Problem to work on: Swap "Instruction" for "Command" wherever it occurs in the source records, leaving everything else unchanged.

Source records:
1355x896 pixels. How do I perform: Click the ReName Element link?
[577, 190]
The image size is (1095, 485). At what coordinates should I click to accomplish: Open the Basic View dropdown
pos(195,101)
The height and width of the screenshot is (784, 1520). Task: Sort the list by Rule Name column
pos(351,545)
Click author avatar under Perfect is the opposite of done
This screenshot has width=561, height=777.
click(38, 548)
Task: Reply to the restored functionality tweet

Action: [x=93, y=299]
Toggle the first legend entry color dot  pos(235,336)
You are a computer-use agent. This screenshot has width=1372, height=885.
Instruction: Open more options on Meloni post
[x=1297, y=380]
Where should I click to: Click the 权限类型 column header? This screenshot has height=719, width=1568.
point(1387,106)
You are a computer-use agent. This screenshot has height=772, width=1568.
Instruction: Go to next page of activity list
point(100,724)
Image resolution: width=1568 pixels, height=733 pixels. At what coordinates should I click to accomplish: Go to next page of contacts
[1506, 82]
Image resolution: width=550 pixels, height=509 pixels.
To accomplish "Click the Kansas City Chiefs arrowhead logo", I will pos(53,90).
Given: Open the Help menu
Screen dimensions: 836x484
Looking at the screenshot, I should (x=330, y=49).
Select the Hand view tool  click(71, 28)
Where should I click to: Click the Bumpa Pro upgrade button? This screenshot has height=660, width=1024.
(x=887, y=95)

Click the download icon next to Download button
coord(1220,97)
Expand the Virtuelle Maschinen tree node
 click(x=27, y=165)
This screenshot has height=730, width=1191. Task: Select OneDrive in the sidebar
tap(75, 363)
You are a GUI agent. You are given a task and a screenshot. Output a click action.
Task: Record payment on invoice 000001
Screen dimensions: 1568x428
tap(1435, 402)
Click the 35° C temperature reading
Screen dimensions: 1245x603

Task response:
1355x896 pixels. How do I perform: Click the ReName Element link?
[577, 190]
The image size is (1095, 485). At what coordinates should I click to accomplish: Open the Basic View dropdown
pos(195,101)
The height and width of the screenshot is (784, 1520). Task: Sort the list by Rule Name column
pos(351,545)
Click author avatar under Perfect is the opposite of done
This screenshot has width=561, height=777.
click(38, 548)
Task: Reply to the restored functionality tweet

Action: [x=93, y=299]
Toggle the first legend entry color dot  pos(235,336)
You are a computer-use agent. This screenshot has width=1372, height=885.
Command: Open more options on Meloni post
[x=1297, y=380]
Where should I click to: Click the 权限类型 column header? This screenshot has height=719, width=1568.
point(1387,106)
You are a computer-use agent. This screenshot has height=772, width=1568.
Command: Go to next page of activity list
point(100,724)
Image resolution: width=1568 pixels, height=733 pixels. At what coordinates should I click to accomplish: Go to next page of contacts
[1506, 82]
Image resolution: width=550 pixels, height=509 pixels.
To accomplish "Click the Kansas City Chiefs arrowhead logo", I will pos(53,90).
Given: Open the Help menu
Screen dimensions: 836x484
Looking at the screenshot, I should (x=330, y=49).
Select the Hand view tool  click(71, 28)
Where should I click to: Click the Bumpa Pro upgrade button? This screenshot has height=660, width=1024.
(x=887, y=95)

Click the download icon next to Download button
coord(1220,97)
Expand the Virtuelle Maschinen tree node
 click(x=27, y=165)
This screenshot has height=730, width=1191. Task: Select OneDrive in the sidebar
tap(75, 363)
You are a GUI agent. You are given a task and a screenshot. Output a click action.
Task: Record payment on invoice 000001
Screen dimensions: 1568x428
tap(1435, 402)
Click the 35° C temperature reading
Screen dimensions: 1245x603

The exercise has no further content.